A while ago I blogged that the best science education is pre-theoretic; instead of teaching that one or another theory is The Way Things Are, a good science education teaches students to assess whether any theory they encounter is a good theory, and how well it compares to competing theories. Is it falsifiable? How good is its empirical coverage? And so on.
One of the reasons I went into linguistics when I started college was because I didn't want to choose between language and math. Once I got over that, one of the reasons I went into linguistics for real when I started graduate school is because my real passion was in the philosophy of science. Linguistics is an old discipline but sort of a new science; it has not always been approached empirically, and as a relatively new science it's still sort of working out its methodology. For someone interested in math, language, and the philosophy of science -- and that describes a whole lot of the people who go into theoretical linguistics -- it's pretty much the optimal field.
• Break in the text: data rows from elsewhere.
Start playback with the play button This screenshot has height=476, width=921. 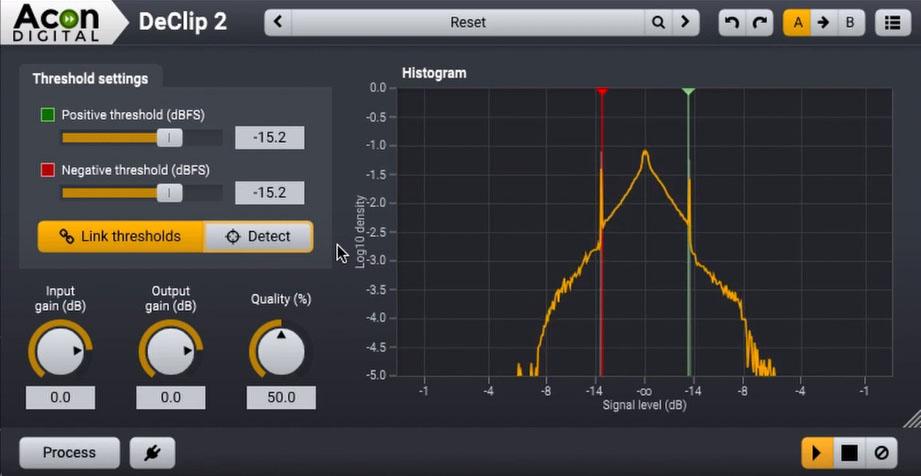[x=816, y=453]
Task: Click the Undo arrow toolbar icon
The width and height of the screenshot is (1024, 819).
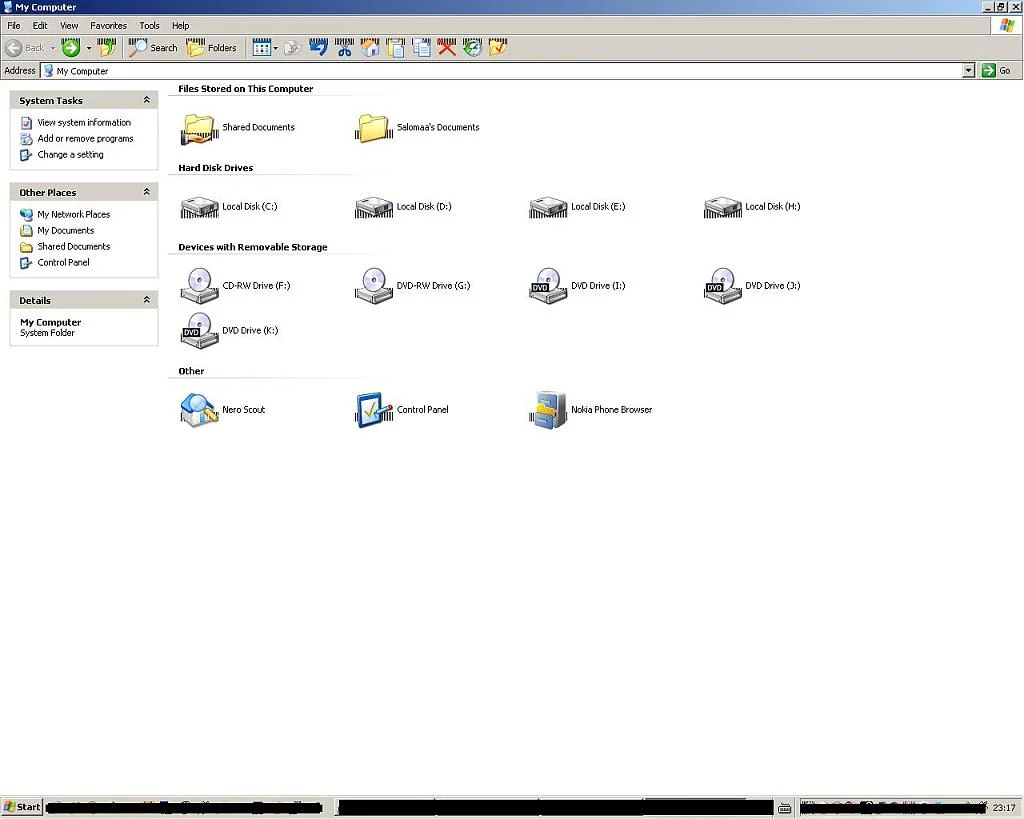Action: [x=319, y=48]
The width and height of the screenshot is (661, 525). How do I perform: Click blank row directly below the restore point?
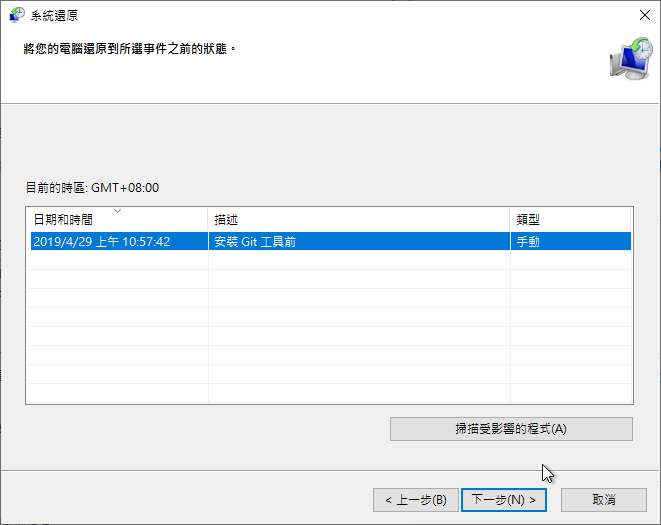[328, 260]
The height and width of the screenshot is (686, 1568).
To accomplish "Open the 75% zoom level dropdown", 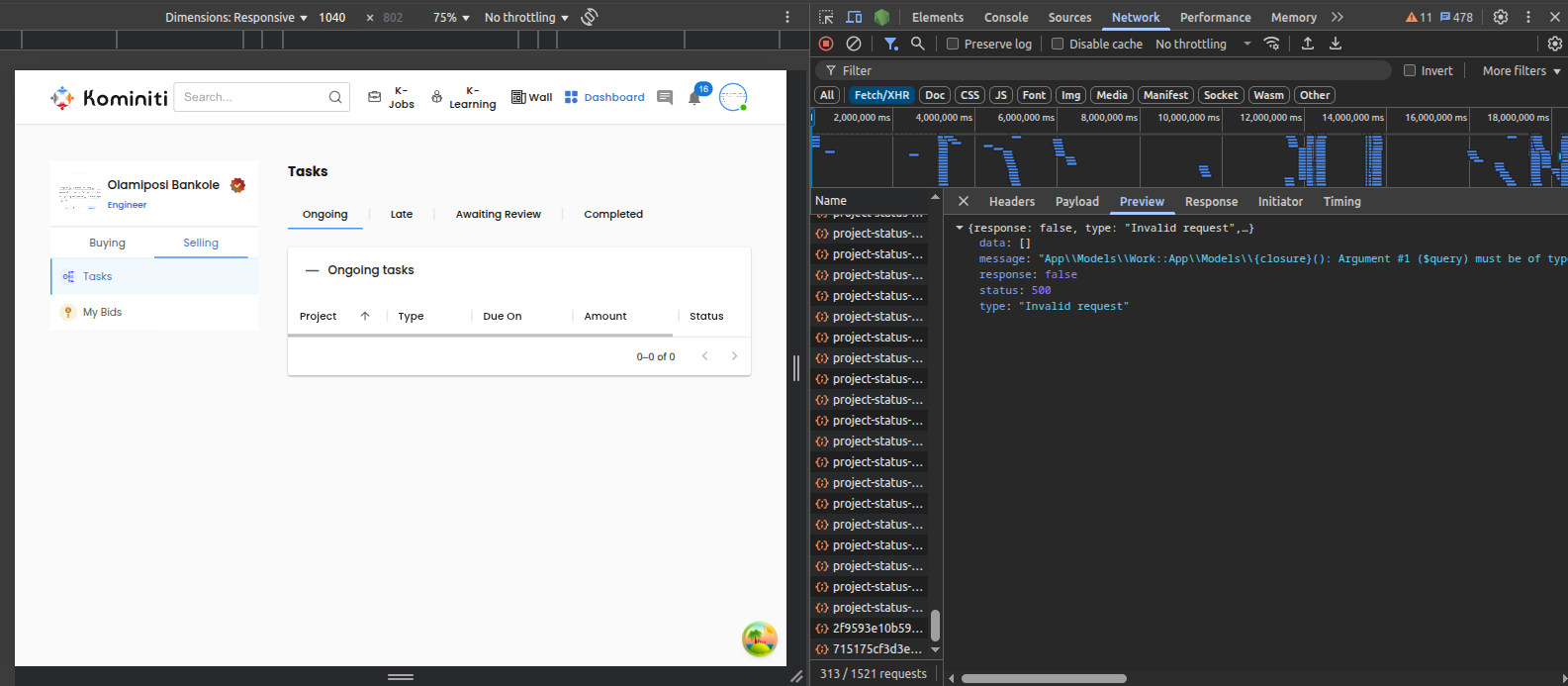I will [451, 17].
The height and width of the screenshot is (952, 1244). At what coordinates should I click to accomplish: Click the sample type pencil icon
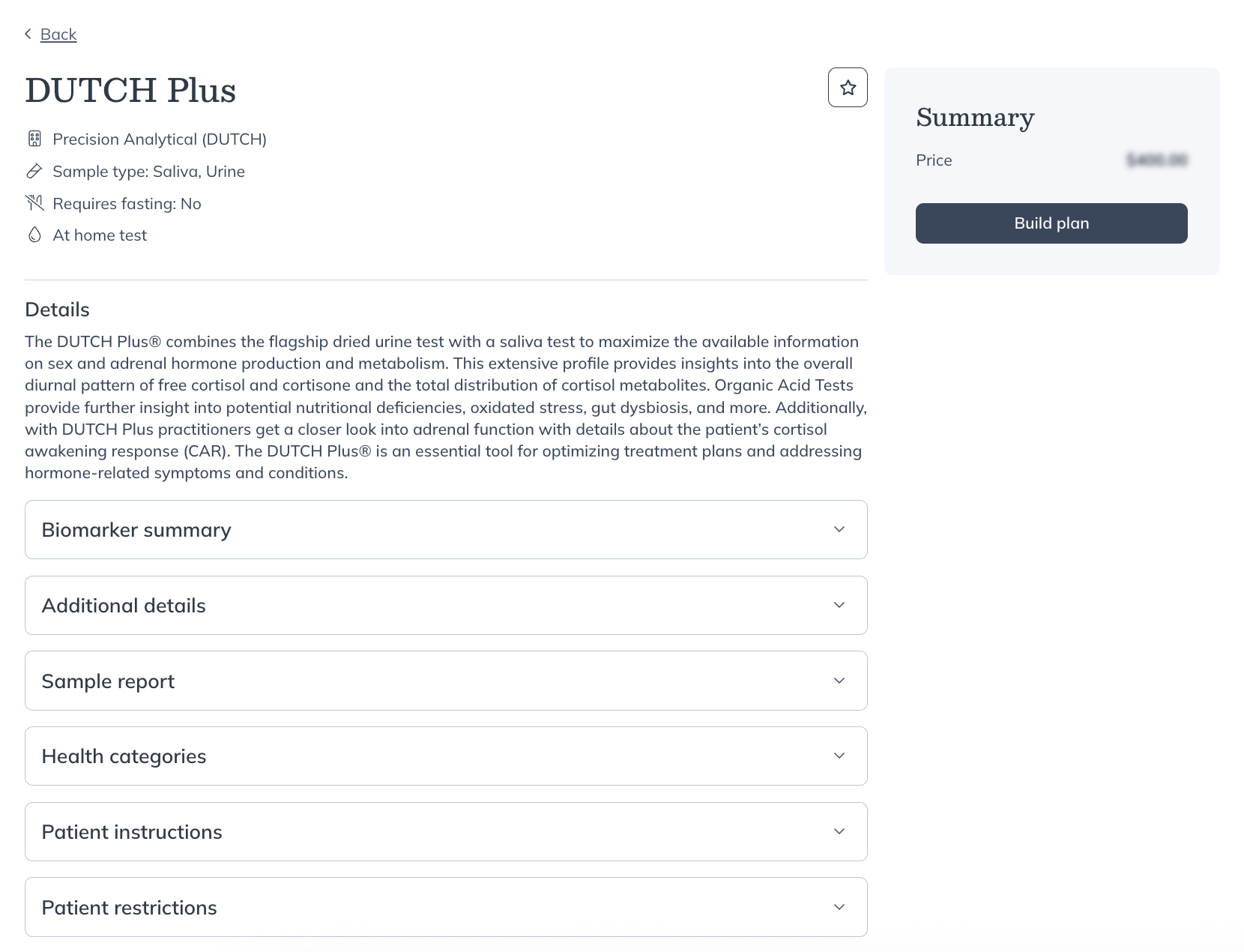[x=34, y=171]
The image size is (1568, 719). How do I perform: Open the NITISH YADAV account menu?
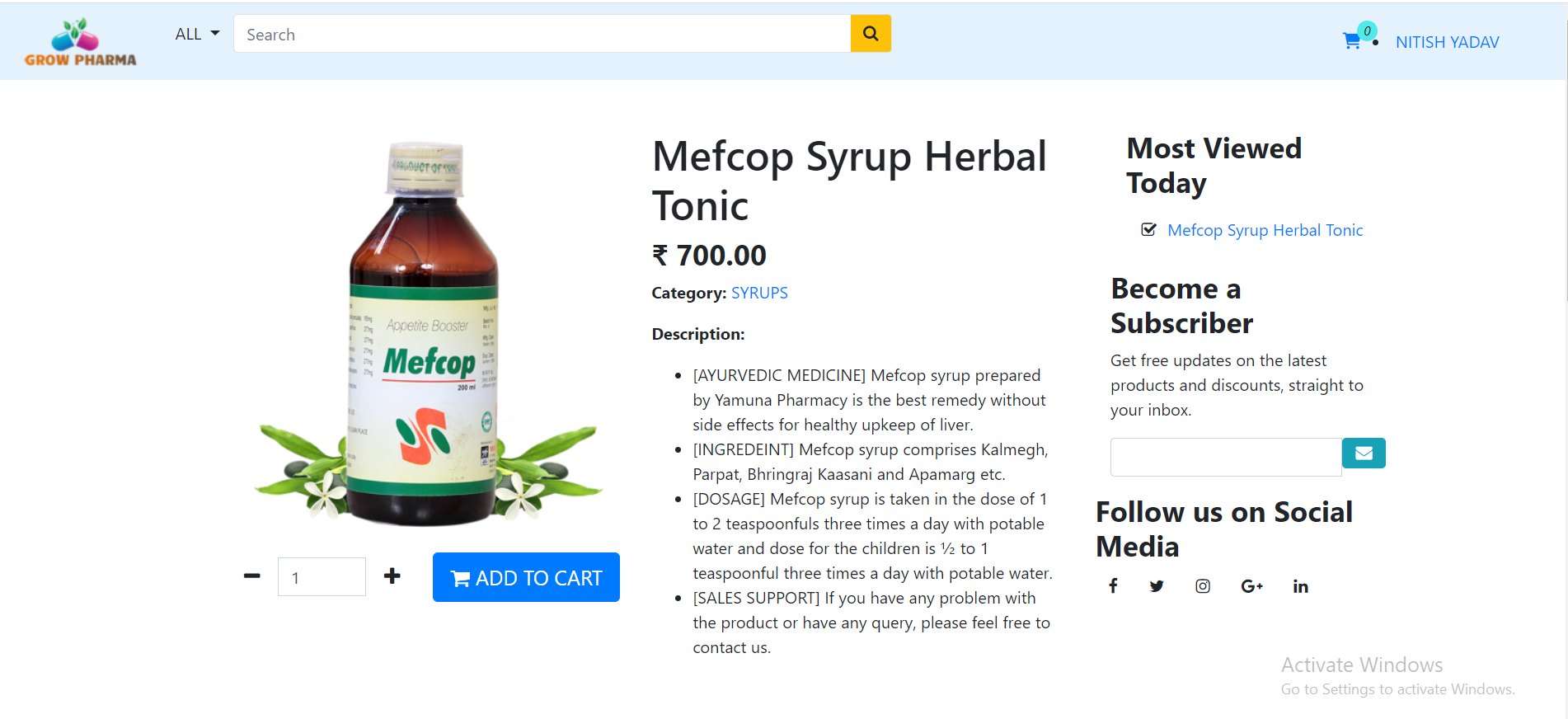click(1447, 41)
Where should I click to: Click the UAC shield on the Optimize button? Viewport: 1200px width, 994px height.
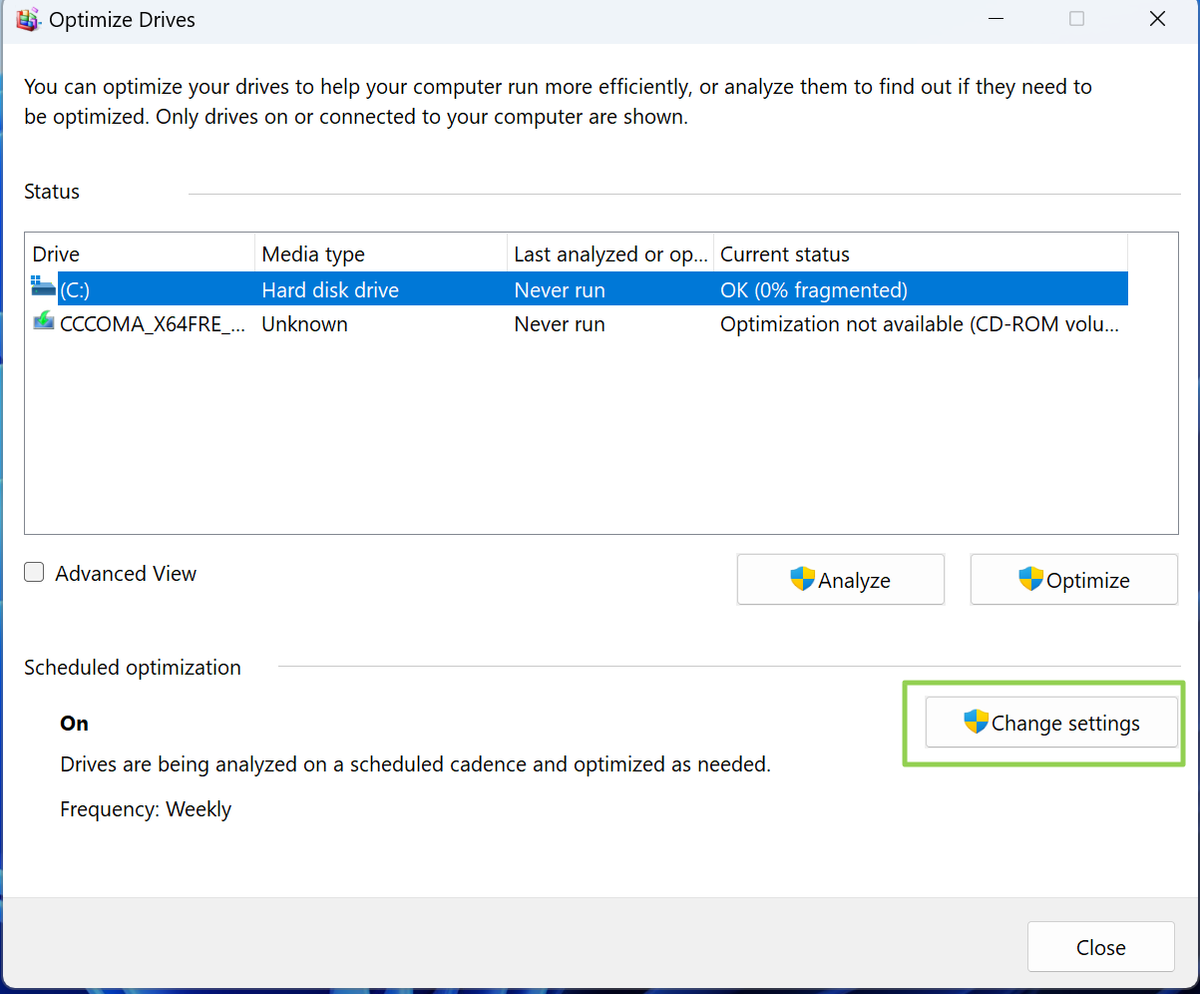pyautogui.click(x=1029, y=579)

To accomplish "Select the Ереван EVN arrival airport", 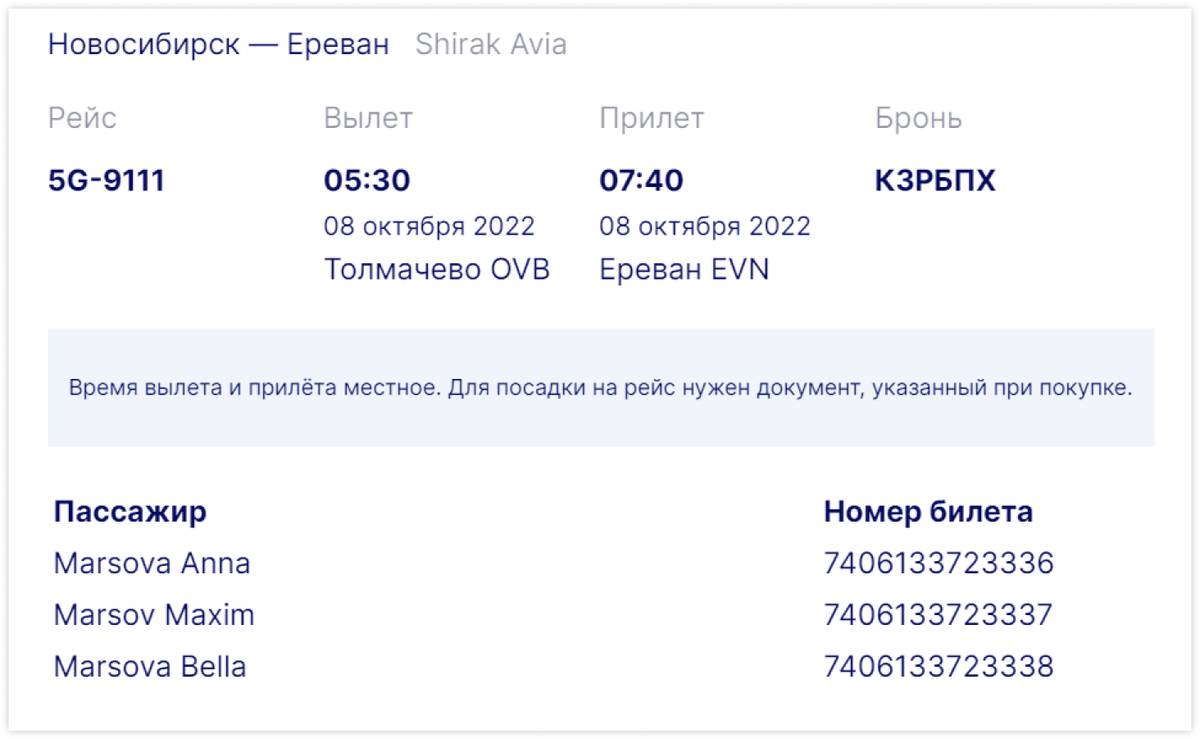I will click(685, 269).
Until the lack of established methodology gets kind of frustrating. And the physics-envy in the field of linguistics gets old. But I have physics-envy too. I am guilty.
But so the philosophy of science. One thing that the variety of linguistics that I was taught really excelled at, by which I mean the variety of linguistics that is associated with Penn and few other places, is that at heart it is pre-theoretic in just the way that science is supposed to be. Even where some theory or other is favored to explain some set of data, the heart of the field is more about how to evaluate competing theories than it is about any particular flavor of explanation.
And so to address a question from a recent lunch conversation I had, that is what I got out of school.